▶ _Information given_:

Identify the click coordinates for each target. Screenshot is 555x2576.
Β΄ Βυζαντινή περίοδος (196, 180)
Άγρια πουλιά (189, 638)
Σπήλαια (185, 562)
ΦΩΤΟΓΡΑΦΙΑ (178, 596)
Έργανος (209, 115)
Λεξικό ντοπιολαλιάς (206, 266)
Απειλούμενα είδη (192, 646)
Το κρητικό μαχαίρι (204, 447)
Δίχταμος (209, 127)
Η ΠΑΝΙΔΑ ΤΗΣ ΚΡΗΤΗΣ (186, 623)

▶ _Work to be completed_:
Print each line, exactly as written, from the one that contains "ΦΩΤΟΓΡΑΦΙΑ (178, 596)" to the end of the data above, with both end lines included and nothing else.

▶ _Response_:
ΦΩΤΟΓΡΑΦΙΑ (178, 596)
Έργανος (209, 115)
Λεξικό ντοπιολαλιάς (206, 266)
Απειλούμενα είδη (192, 646)
Το κρητικό μαχαίρι (204, 447)
Δίχταμος (209, 127)
Η ΠΑΝΙΔΑ ΤΗΣ ΚΡΗΤΗΣ (186, 623)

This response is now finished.